Two days after the US brokered an agreement on the first negotiations between the sides in nearly a year, Israel's Interior Ministry today published plans to build a new neighborhood of 1,600 homes in east Jerusalem – following a separate announcement of 112 new units yesterday. A Palestinian spokesman immediately denounced the move, and threatened to break off the talks before they even began
"With such an announcement, how can you build trust? This is destroying our efforts to work with Mr. Mitchell," said Saeb Erekat, the chief Palestinian negotiator. "It's a really disastrous situation. I hope that this will be an eye-opener for all in the international community about the need to have the Israeli government stop such futile exercises."
Interior ministry bid to undermine Netanyahu?
The incident highlights the tentative nature of negotiations that are already fraught with mistrust. Upset about Israeli building on lands they claim for a future state, Palestinians relented Sunday on a boycott of negotiations only after prodding by US and Arab allies and on condition they be indirect.
A statement from the Israeli Interior Ministry, which is run by Eli Yishai of the religious nationalist Shas party, described the move as a "procedural" decision on a plan that’s been awaiting action for three years. The timing for the approval for the project is coincidental, the statement said
"The prime minister’s office only found out about this today," said an Israeli official who requested to remain anonymous. "It’s a preliminary stage of a building process.

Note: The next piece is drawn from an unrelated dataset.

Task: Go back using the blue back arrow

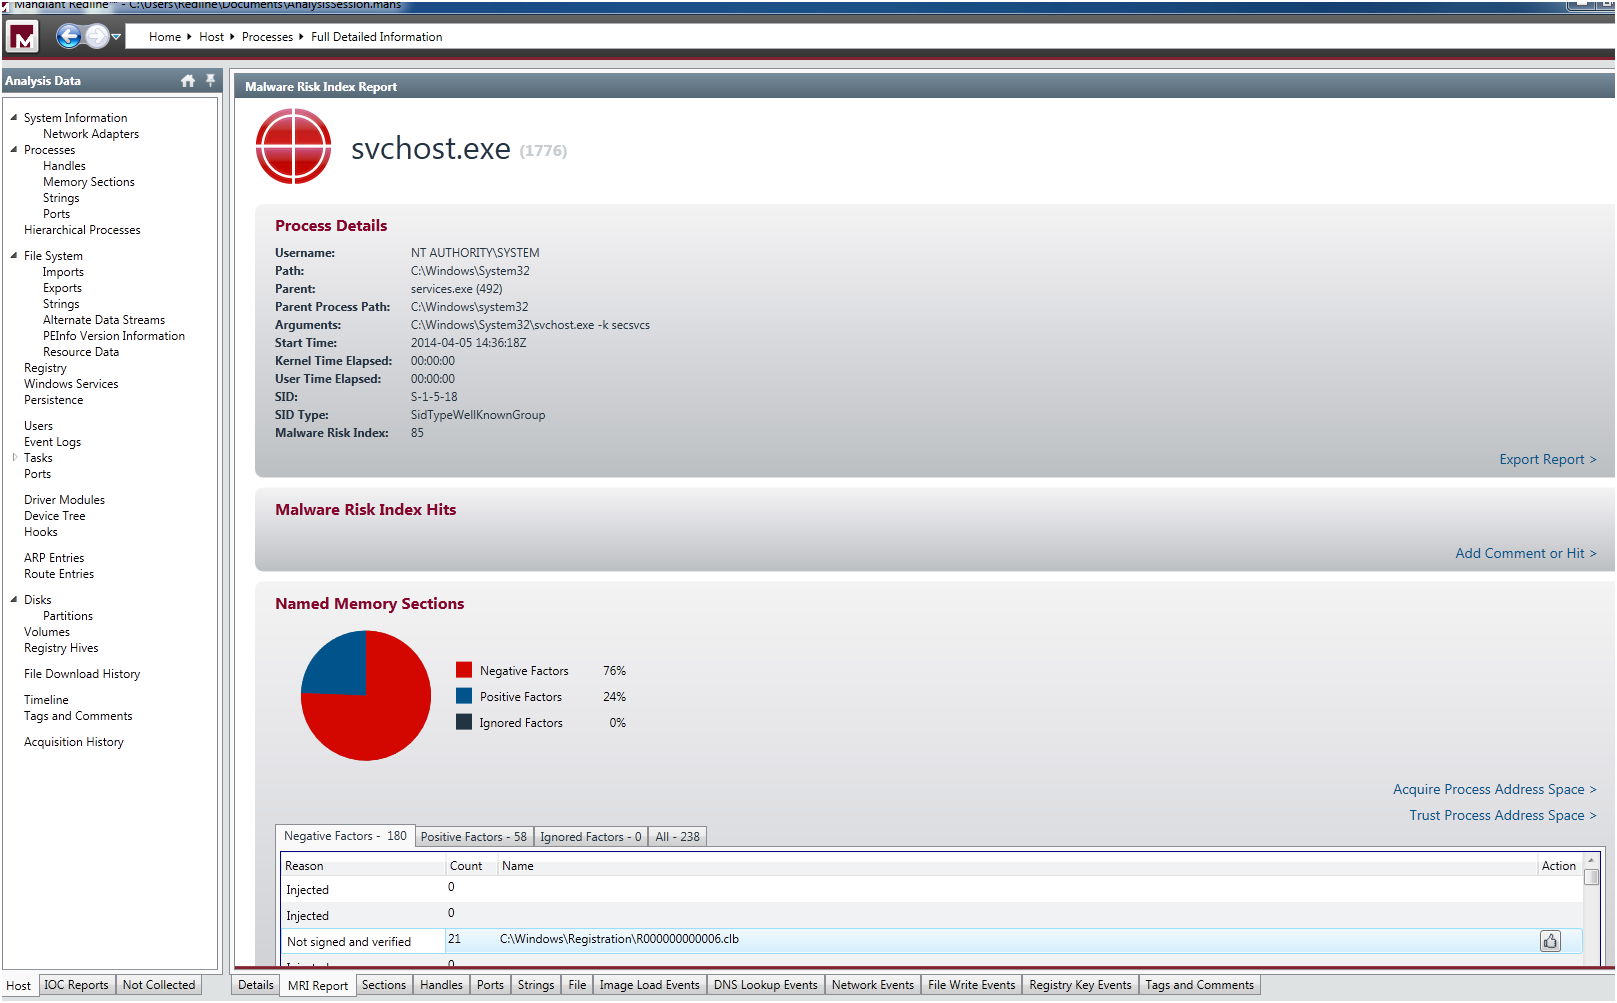Action: point(68,37)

Israeli development in Jerusalem has been a particularly sore issue recently with the Palestinians. Just last week Jerusalem Mayor Nir Barkat spoke of a plan to turn a dilapidated Palestinian neighborhood into a tourist park and commercial center, while relocating residents to new housing with special financing.

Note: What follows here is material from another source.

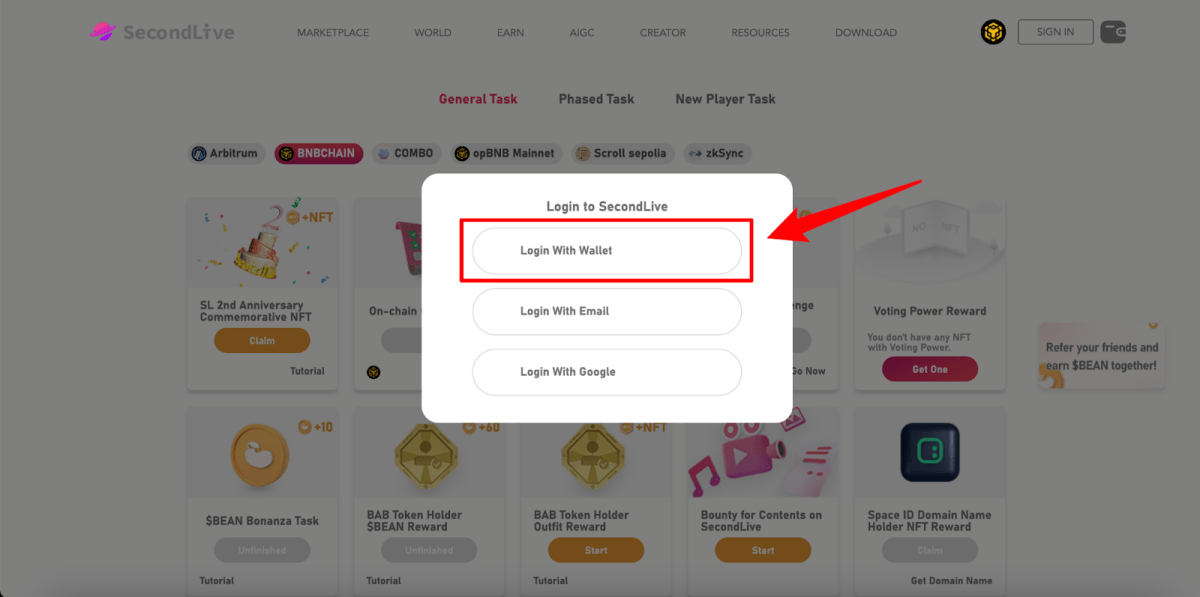
Task: Select the zkSync chain filter
Action: point(718,154)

Dispute about starting point for talks
Earlier in the day another potential disagreement in talks cropped up during remarks before Biden’s meeting with Israeli President Shimon Peres. Responding to Palestinian demands that the indirect negotiations focus first on borders, Mr. Peres sought to lower expectations. He warned that tackling that topic first could upend talks because some infuse borders with a holy significance.
Though Peres’ role is only ceremonial, he could have been floating a trial balloon for Prime Minister Benjamin Netanyahu. While the Palestinians are eager for new Israeli land concessions, for the Israeli prime minister border talks could mean potentially recognizing the 1967 Green Line as the basis for negotiations. The gap highlights the question of whether Israelis and Palestinians will pick up the talks where they were left off under the previous more dovish administration, or whether they will start anew.
The announcement of the 1,600 new housing units could knock Biden’s trip off kilter. One of the vice president's missions has been to shore up the US-Israeli diplomatic ties after the two allies sparred publicly last year over building in Jerusalem and the West Bank. He is also trying to soothe Israeli worries about facing a nuclear Iran.
"There is absolutely no space between the US and Israel in terms of Israel’s security," Biden said before a morning meeting with Israeli President Shimon Peres.
Material from the Associated Press was used in this story.